# Is my amp any good?



## jgre (Jun 15, 2008)

Hi, my friends dad sold me a randall RH250 and 4 12" for $600 used 5 times prior to the sale. I want to know if this is a decent amp.


----------



## RIFF WRATH (Jan 22, 2007)

you might google the amp and check out any reviews that you find.


----------



## Perkinsfan (Oct 17, 2007)

How does it sound to you?
And yeah, online reviews can help you decide before you buy, but what really matters is are YOU happy with it.
Eric


----------



## Bevo (Nov 24, 2006)

Took a couple of sec to find these...although its the RH150 and the 250..probably the same but looks like a metal amp to me.

I like the Randalls..

http://youtube.com/watch?v=Fr-T6ggIuXs

http://youtube.com/watch?v=T1SOo4g_INI&feature=related

http://youtube.com/watch?v=y2YLqshRolU

Bev


----------



## Diablo (Dec 20, 2007)

Its ok. I used to have an RG150ES. As others have said, it all depends what you like. As to price, I'd say you paid fair market value. Not a steal, but you didnt get ripped off either.


----------



## Metal#J# (Jan 1, 2007)

Diablo said:


> Its ok. I used to have an RG150ES. As others have said, it all depends what you like. As to price, I'd say you paid fair market value. Not a steal, but you didnt get ripped off either.
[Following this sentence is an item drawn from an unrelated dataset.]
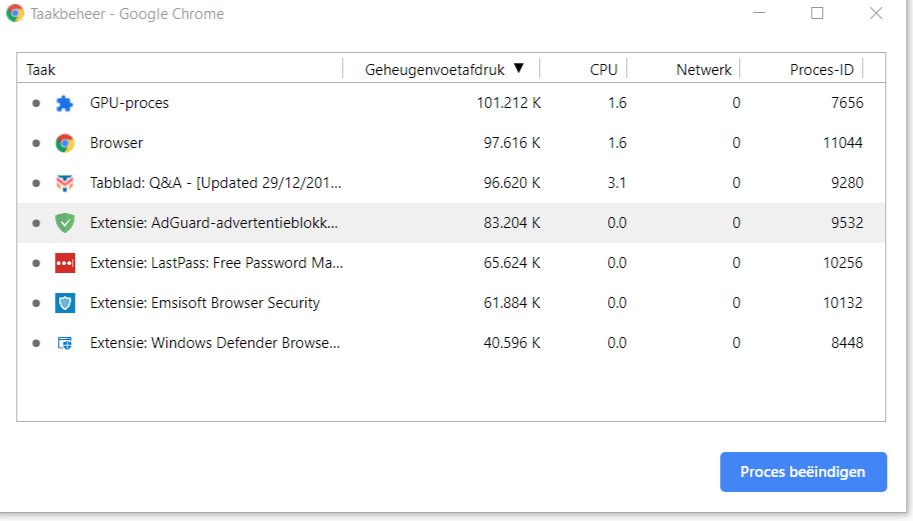The height and width of the screenshot is (521, 913).
Task: Maximize the Taakbeheer window
Action: (817, 14)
Some of Randall's cabs aren't cheap. If you got the head and cab I'd say you got a deal. Is it an XL?


----------



## Diablo (Dec 20, 2007)

Metal#J# said:


> Some of Randall's cabs aren't cheap. If you got the head and cab I'd say you got a deal. Is it an XL?


Could be, I was basing it off on prices I've seen for older Randall stuff on CL and KJ. I paid $550 for my RG150Es head and 4xa12 cab when I bought it a few years ago. Sold it separately for about the same last year. Some Randall stuff has a cult following due to the "Dimebag factor".


----------